Y supo llevarla a la gloria. Para ello contó con una artista de los fogones, una cocinera excepcional: Valen Saralegui. Además, el trabajo callado y discreto de Chelo y su hermana Tere, invisible para los clientes, pero muy presente en los fogones.

La filosofía de la casa era que la cocina popular no tenía por qué ser "de taberna", sino que podía revestirse de una categoría y una elegancia similar a la de las cocinas más apreciadas y consideradas del planeta. Todo el equipo puso manos a la obra, y esa elegancia, esa categoría, fue el sello de distinción de la casa hasta que las circunstancias han hecho inevitable echar la llave definitivamente.

bienestar y felicidad En Príncipe se comía muy bien. Pero eso era, siendo muy importante, un elemento más de los que garantizaban el bienestar y la felicidad de los comensales.

Desde que cruzaban el umbral de esta casa, e incluso si me apuran desde antes, que los aparcas de Príncipe fueron siempre de una pasta especial, se sentían tratados como seres únicos y merecedores de toda consideración.
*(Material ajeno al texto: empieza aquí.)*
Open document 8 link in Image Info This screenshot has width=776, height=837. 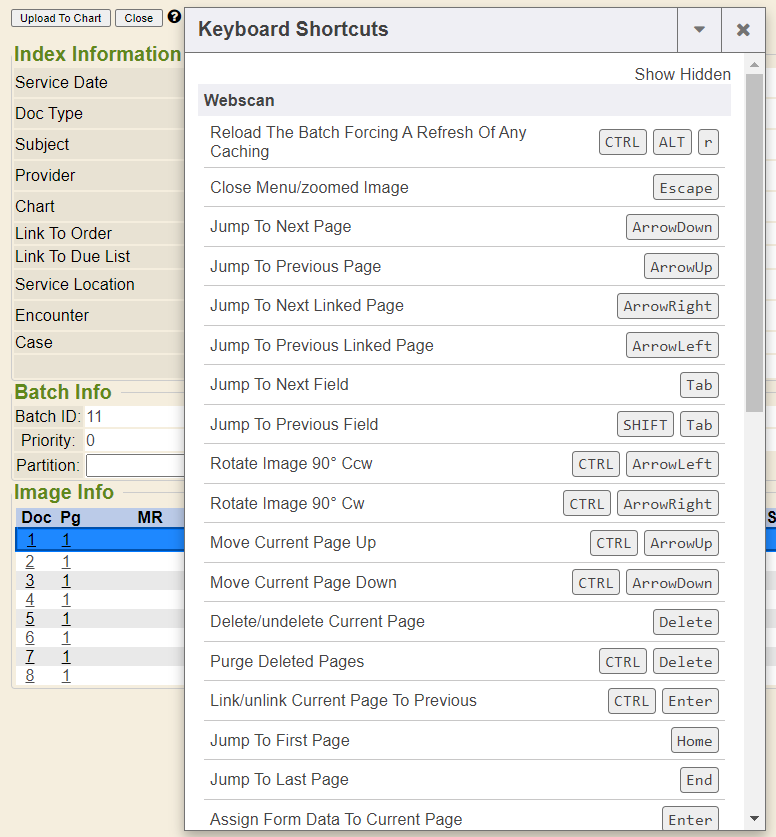[30, 675]
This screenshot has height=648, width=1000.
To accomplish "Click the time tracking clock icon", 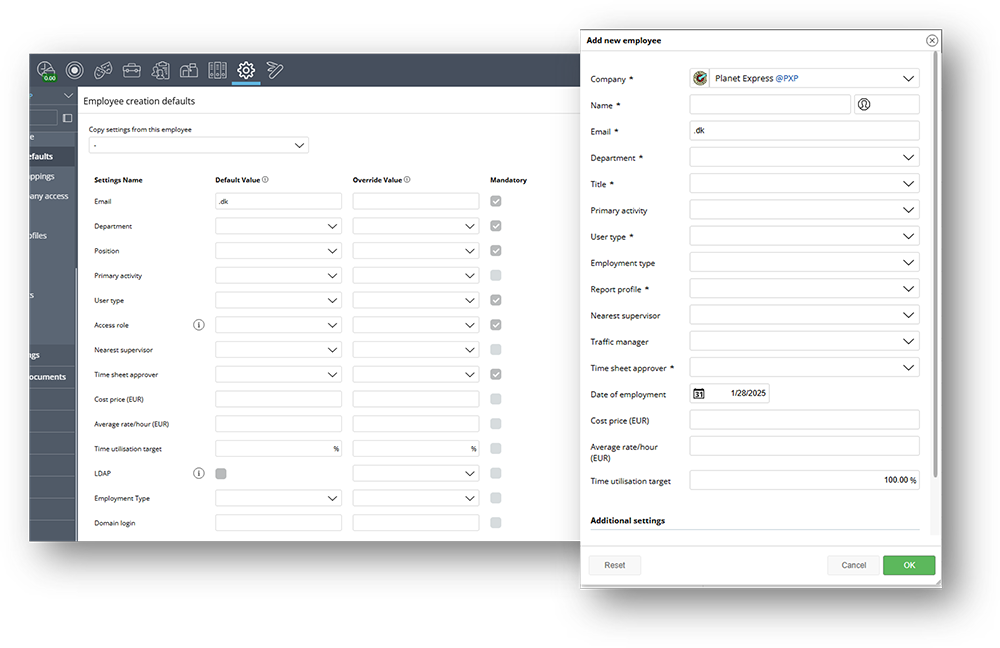I will (x=46, y=70).
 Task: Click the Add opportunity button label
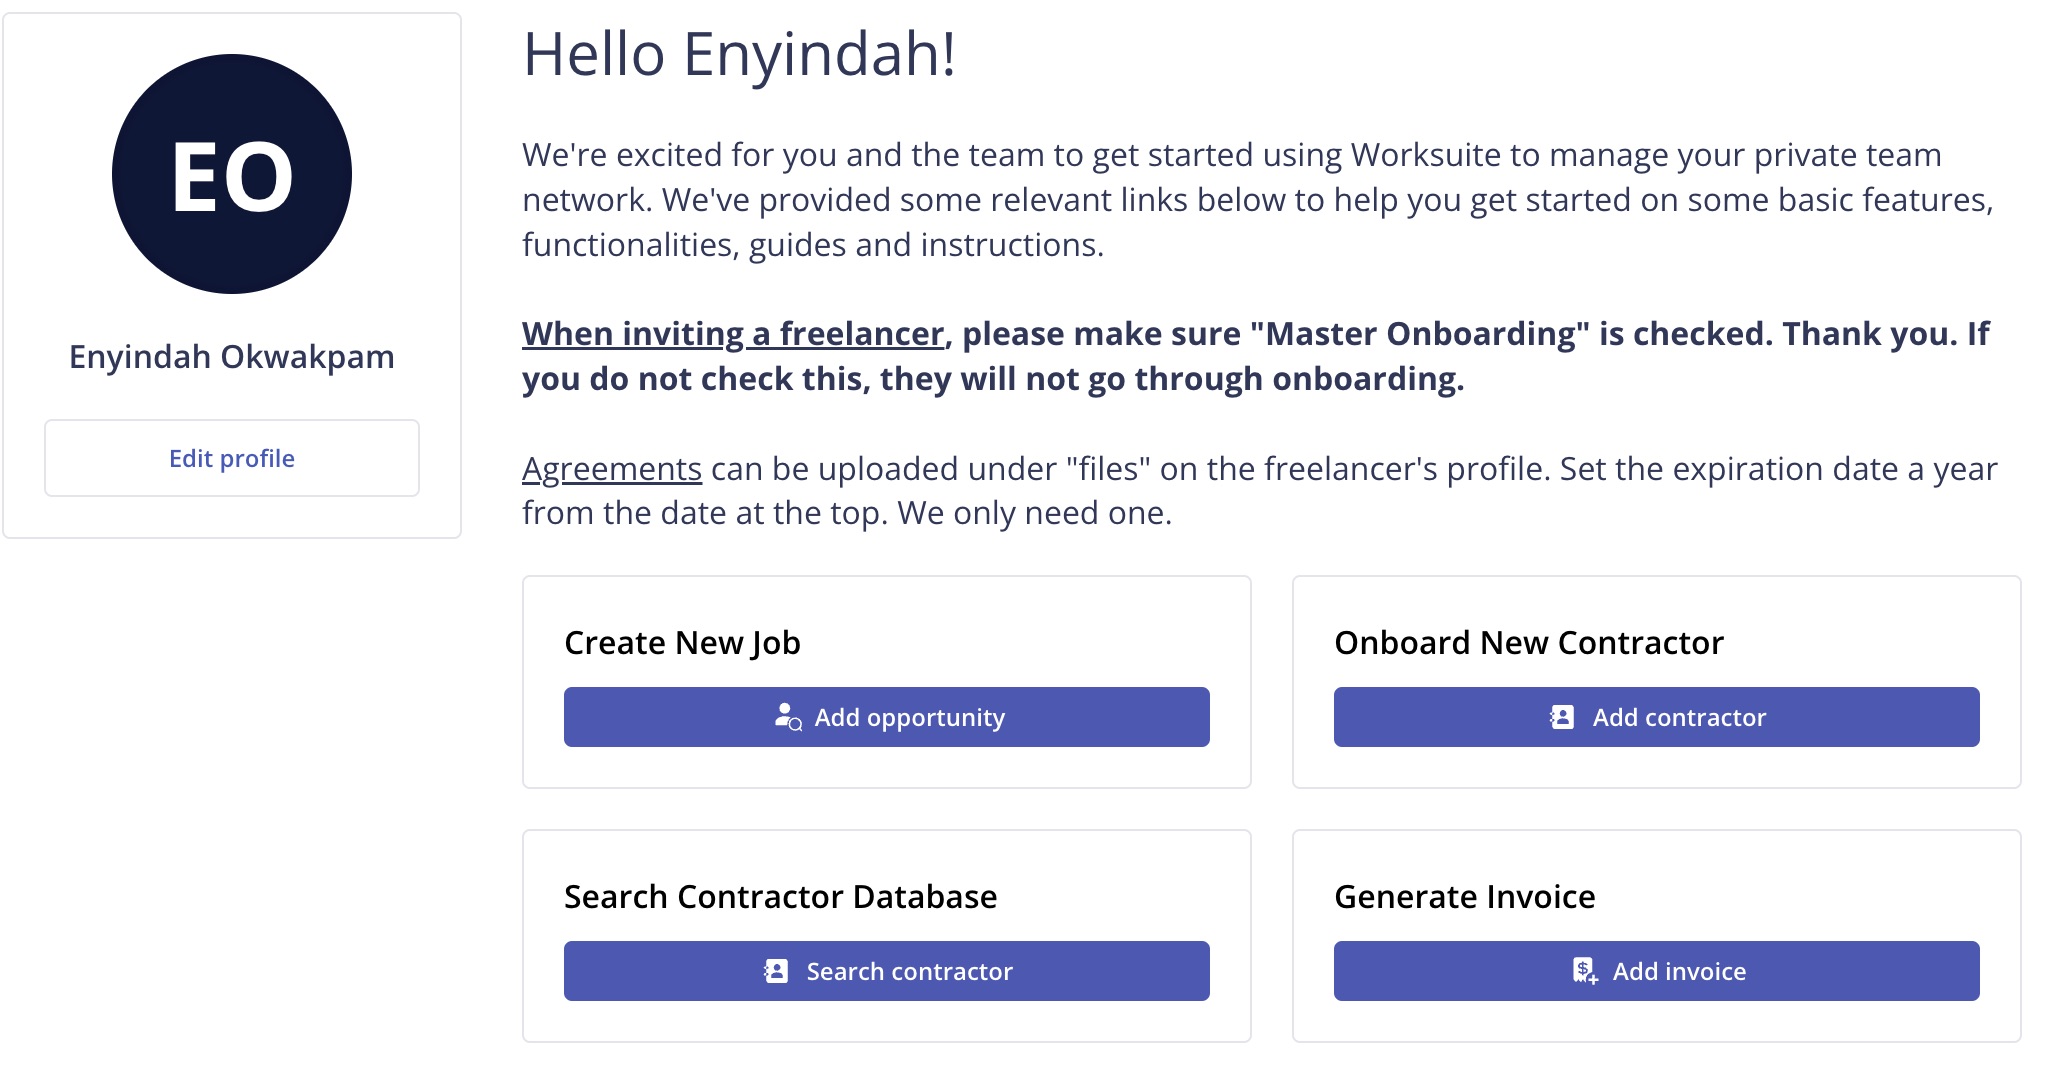click(910, 718)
Un aperitivo en la pequeña barra del piso bajo, tal vez uno de los excelentes cócteles de Tomás, preparaba ánimo y paladar.

La magnífica txistorra y las inimitables croquetas del aperitivo iban redondeando la sensación de bienestar. Luego... una cocina de sabores muy familiares, muy amigos, ejecutada a la perfección, presentada con mimo.

Una grandísima cocina, de la que seguramente era el mejor símbolo una menestra primaveral verdaderamente única. De hecho, se decía que nadie podía hablar de menestras con conocimiento de causa si no había probado la de Príncipe de Viana. Y era cierto. Menestra y más. Porque los ingredientes, por separado, constituían otro de los alicientes de la carta: aquí llegaban los mejores productos de la huerta navarra, las mejores verduras de la Ribera: espárragos, alcachofas, habitas, guisantes... ingredientes de calidad excepcional que recibían el trato perfecto en cocina. Fuera de las verduras, cómo no elogiar su magnífica versión del ajoarriero, cómo olvidar su dedicación a guisos poco menos que inencontrables en otro lugar, como la lengua de ternera con aceitunas. Quién era capaz de sustraerse a la tentación dulce de unos canutillos únicos, de un arroz con leche delicioso.

Todo ello servido por un equipo de sala que era otra de las señas de identidad de la casa, un equipo femenino, amabilísimo, eficaz, elegante sin abrumar. La cofia que lucían las camareras era, sin la menor duda, uno de los símbolos de Príncipe; la verdad, era mucho más que un simple adorno de cabeza, era algo que resumía el espíritu de la casa, donde uno se sentía tratado como siempre le gustaría ser tratado.

Iñaki y Javier Oyarbide, hijos del fallecido Jesús María y Chelo, dirigían estos últimos años Príncipe. Sus esfuerzos por mantenerlo a flote, que incluyeron la apertura en el piso de abajo del Despacho, donde comer a un precio más ajustado, acabaron por ser insuficientes. Y así el último viernes de julio se cerró por última vez, si nadie lo remedia, esta gran referencia de la cocina pública madrileña.

Que, de todos modos, iba contra corriente. Príncipe no era casa de gastrotapas, sino de las de aperitivo, primero, segundo y postre. Quiero decir que el cliente se sentía compensado por lo que pagaba, no se le suministraban raciones de uno o dos bocaditos, no se le daban tapitas de menestra, sino menestra de verdad, bien servida. Vamos, que para nada se cultivaba la comida virtual.

Y eso, en los tiempos que corren, no es rentable, por lo que se ve. El caso es que perdemos una referencia, una institución, uno de los santuarios gastronómicos que quedaban en Madrid. Estos son los cierres que dejan herido el corazón, porque somos muchos quienes hemos sido felices sentados a alguna de las mesas de este Príncipe de Viana.